Bardzo ciekawy
zapisek z akt sądowych lwowskich z 1612 roku, opisujący przypadek żołnierza i
watażki, a także tego jak skończył:
Sprawa Łozińskiego we Lwowie. Służył on najprzód w
pułku p. Stadnickiego z p. Kaliną, w tej
potrzebie był pojmany od Niemców do Nowogrodu i z innemi 70. Z tamtąd zaciągnął
się z p. Oszańskim do pułku p.
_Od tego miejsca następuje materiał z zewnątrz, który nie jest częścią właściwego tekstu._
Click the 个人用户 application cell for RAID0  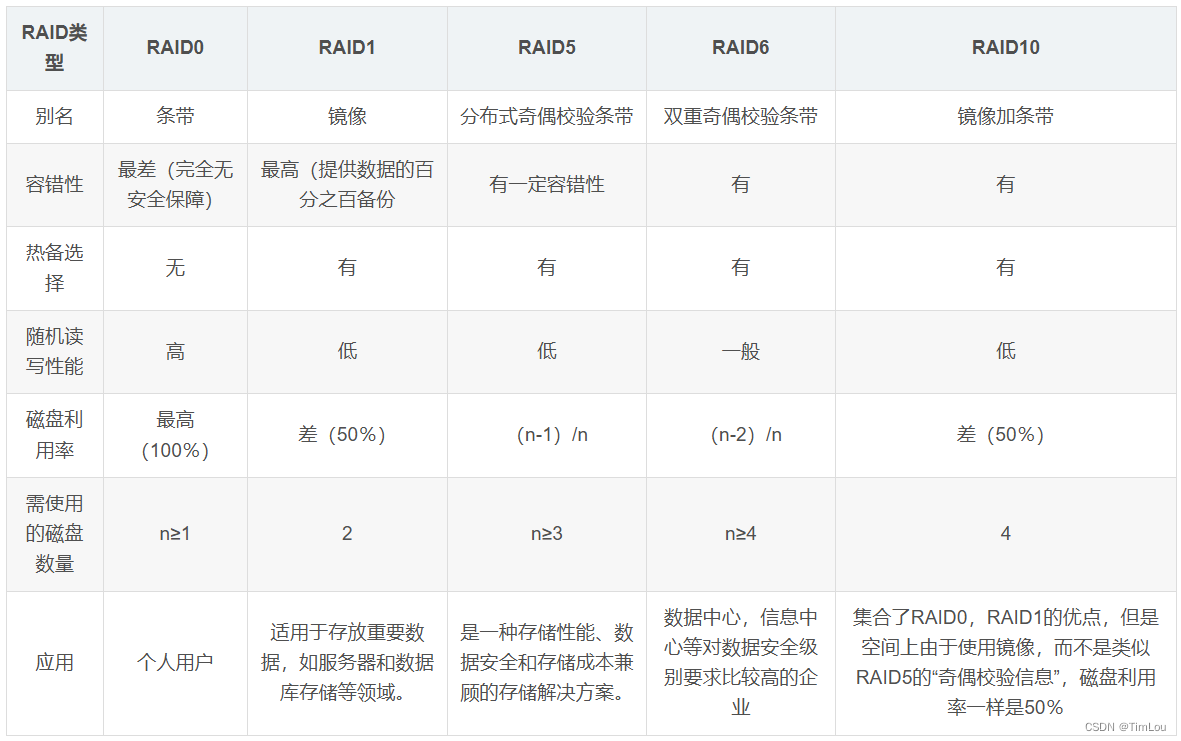pyautogui.click(x=174, y=662)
Zborowskiego, był w dziewiczym Monasterze, potem
kiedy szedł Sapieha na Gałgę pod Pereasław, wtenczas czeladź wzięto z
dziewiczego monastyru i tam wszystko stracił. Nareszcie tu we Lwowie napadł na
kram ormiański, gwałtem exakcye czyniąc, chcieł olszą ciąć i pałaszem, ale
kobiety ormiańskie wpół go porwały, olszę i pałasz odebrawszy, do zamku oddały.
Dnia 12 września 1612 Józef Ciekliński Marszałek wojska stołecznego, wydał
wyrok w obozie pod Szczerbowcem, by był powieszony.
Jak widać pan
Łoziński przetrwał boje ze Szwedami (to owi ‘Niemcy’ wspomniani w tekście) i
Moskwą, ale w przypadku walecznych Ormianek trafiła kosa na kamień…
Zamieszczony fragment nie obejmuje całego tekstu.